**Source material**
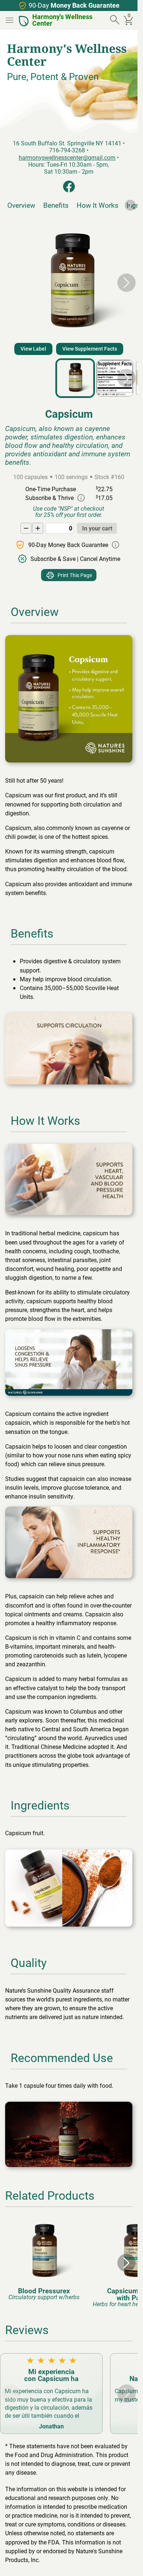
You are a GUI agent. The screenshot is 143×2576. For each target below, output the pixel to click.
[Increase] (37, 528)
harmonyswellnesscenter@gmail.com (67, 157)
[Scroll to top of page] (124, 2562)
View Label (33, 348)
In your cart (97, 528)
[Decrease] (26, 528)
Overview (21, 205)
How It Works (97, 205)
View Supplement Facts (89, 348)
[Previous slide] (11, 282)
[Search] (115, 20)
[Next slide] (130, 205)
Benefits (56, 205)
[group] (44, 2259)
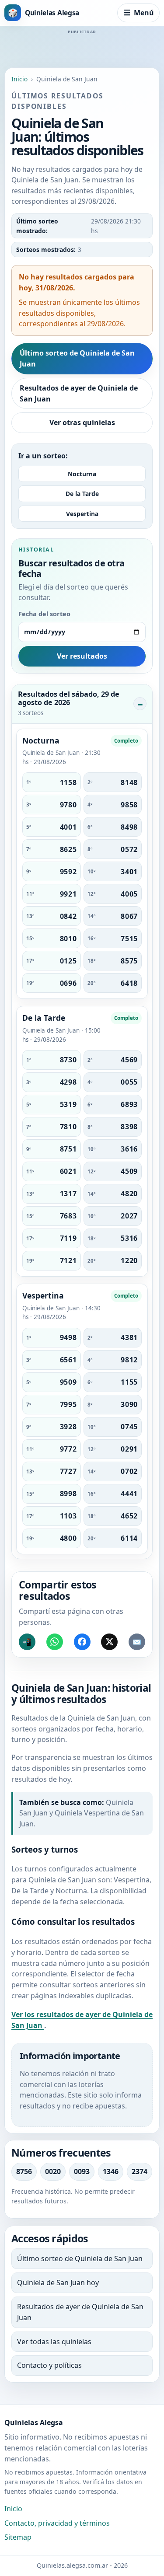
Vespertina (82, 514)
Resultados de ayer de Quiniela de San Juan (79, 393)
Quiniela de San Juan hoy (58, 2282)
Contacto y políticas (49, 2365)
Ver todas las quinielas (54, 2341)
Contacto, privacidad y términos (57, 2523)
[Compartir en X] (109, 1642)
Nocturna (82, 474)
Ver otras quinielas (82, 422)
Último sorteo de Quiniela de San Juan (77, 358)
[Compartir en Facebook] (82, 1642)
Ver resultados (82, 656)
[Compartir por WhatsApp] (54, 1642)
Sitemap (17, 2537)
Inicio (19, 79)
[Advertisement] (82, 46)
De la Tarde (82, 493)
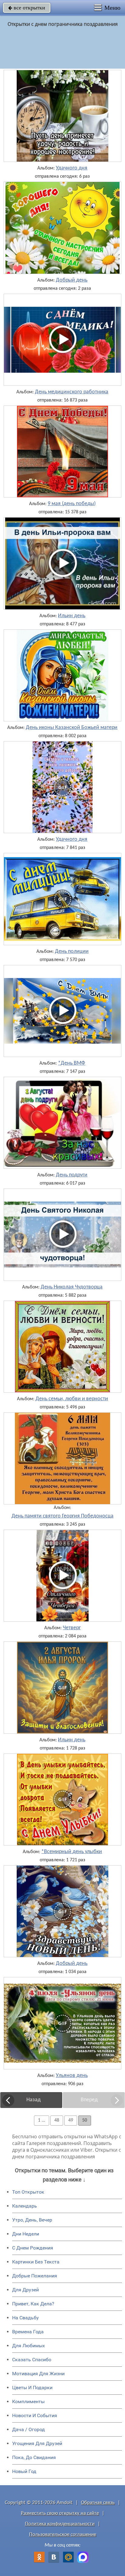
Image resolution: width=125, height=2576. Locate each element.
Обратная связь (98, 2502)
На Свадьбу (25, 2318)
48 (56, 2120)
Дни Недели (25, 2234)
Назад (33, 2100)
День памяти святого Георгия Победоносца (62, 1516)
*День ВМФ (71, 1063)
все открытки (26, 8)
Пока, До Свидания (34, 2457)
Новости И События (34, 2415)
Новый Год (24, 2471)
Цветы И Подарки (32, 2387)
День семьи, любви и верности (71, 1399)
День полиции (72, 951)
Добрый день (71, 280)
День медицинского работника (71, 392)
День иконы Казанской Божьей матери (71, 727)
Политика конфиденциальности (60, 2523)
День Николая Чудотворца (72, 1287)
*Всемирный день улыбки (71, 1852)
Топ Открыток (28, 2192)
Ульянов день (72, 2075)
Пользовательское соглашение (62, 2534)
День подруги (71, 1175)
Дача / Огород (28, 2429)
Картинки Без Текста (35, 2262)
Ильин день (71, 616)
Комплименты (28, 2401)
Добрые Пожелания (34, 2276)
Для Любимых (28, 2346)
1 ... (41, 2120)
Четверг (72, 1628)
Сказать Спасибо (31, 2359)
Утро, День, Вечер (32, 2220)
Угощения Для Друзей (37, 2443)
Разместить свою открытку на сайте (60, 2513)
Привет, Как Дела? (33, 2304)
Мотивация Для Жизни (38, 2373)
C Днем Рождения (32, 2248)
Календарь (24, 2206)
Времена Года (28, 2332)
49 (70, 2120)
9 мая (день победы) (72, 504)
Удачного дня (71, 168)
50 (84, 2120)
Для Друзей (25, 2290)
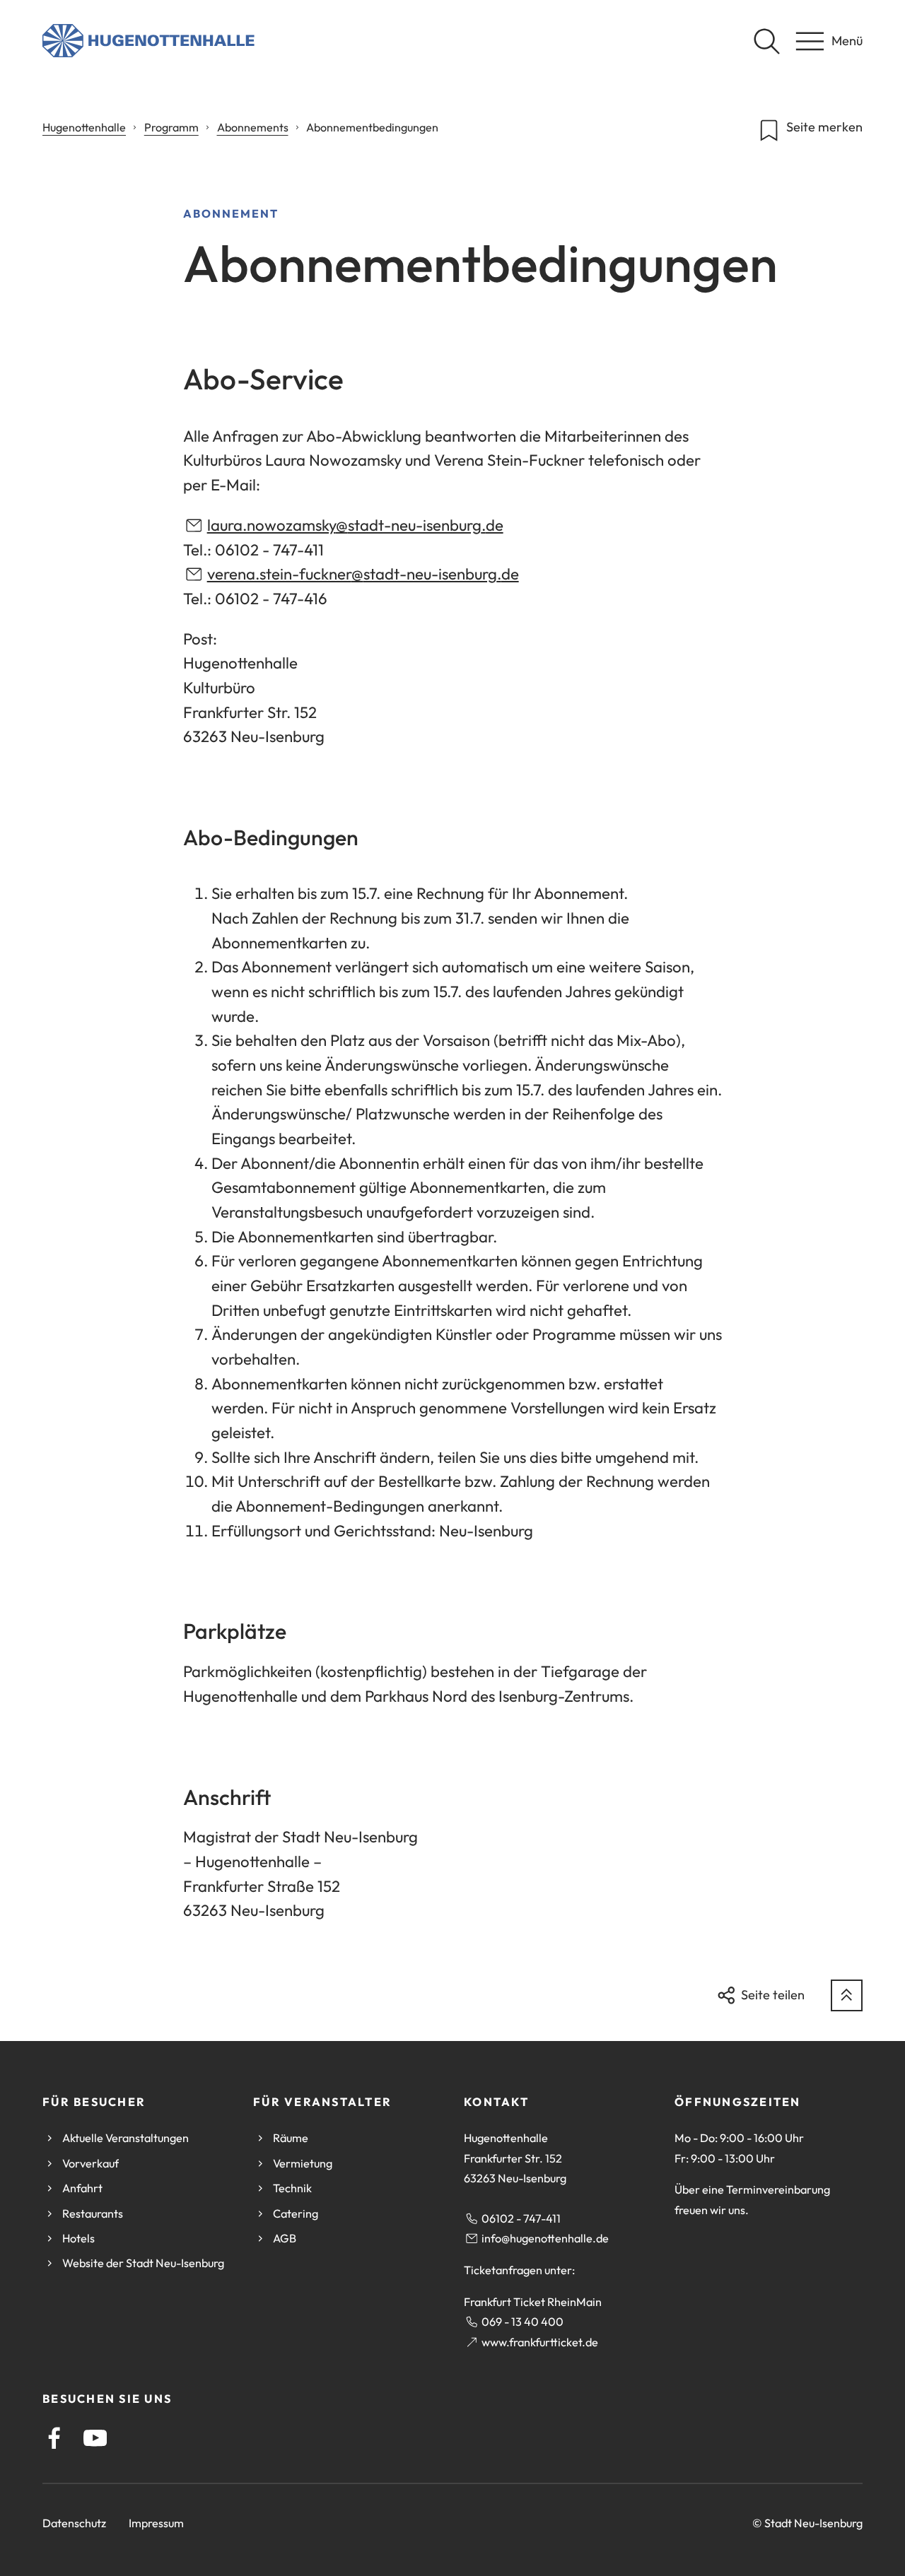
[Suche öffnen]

==

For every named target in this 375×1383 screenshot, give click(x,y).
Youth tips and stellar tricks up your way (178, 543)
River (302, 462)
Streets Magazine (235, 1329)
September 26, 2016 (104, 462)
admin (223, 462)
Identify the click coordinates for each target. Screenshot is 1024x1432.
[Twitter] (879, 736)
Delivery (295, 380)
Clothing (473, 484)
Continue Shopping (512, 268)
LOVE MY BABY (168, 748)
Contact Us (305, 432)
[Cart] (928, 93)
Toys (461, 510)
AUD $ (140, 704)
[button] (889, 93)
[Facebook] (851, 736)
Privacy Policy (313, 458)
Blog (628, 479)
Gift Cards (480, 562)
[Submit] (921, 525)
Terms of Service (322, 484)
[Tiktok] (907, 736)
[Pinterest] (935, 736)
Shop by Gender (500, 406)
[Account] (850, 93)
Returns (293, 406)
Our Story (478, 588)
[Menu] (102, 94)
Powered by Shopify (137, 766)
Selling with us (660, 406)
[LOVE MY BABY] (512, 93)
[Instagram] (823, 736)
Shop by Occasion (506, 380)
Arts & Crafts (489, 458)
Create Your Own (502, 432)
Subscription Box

* * *

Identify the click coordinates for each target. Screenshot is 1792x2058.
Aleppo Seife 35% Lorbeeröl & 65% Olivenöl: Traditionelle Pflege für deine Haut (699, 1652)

**What you should do**
Using the data above, retype exactly and only the lines from the one containing "День иконы Казанской Божьей матери (71, 727)" up to and including the one containing "[Suche öffnen]", with no pictures carried over.

**Exercise solution**
День иконы Казанской Божьей матери (71, 727)
Политика конфиденциальности (60, 2523)
День Николая Чудотворца (72, 1287)
*Всемирный день улыбки (71, 1852)
Топ Открыток (28, 2192)
Ульянов день (72, 2075)
Пользовательское соглашение (62, 2534)
День подруги (71, 1175)
Дача / Огород (28, 2429)
Картинки Без Текста (35, 2262)
Ильин день (71, 616)
Комплименты (28, 2401)
Добрые Пожелания (34, 2276)
Для Любимых (28, 2346)
1 ... (41, 2120)
Четверг (72, 1628)
Сказать Спасибо (31, 2359)
Утро, День, Вечер (32, 2220)
Угощения Для Друзей (37, 2443)
Разместить свою открытку на сайте (60, 2513)
Привет, Как Дела? (33, 2304)
Мотивация Для Жизни (38, 2373)
C Днем Рождения (32, 2248)
Календарь (24, 2206)
Времена Года (28, 2332)
49 (70, 2120)
9 мая (день победы) (72, 504)
Удачного дня (71, 168)
50 (84, 2120)
Для Друзей (25, 2290)
[Suche öffnen]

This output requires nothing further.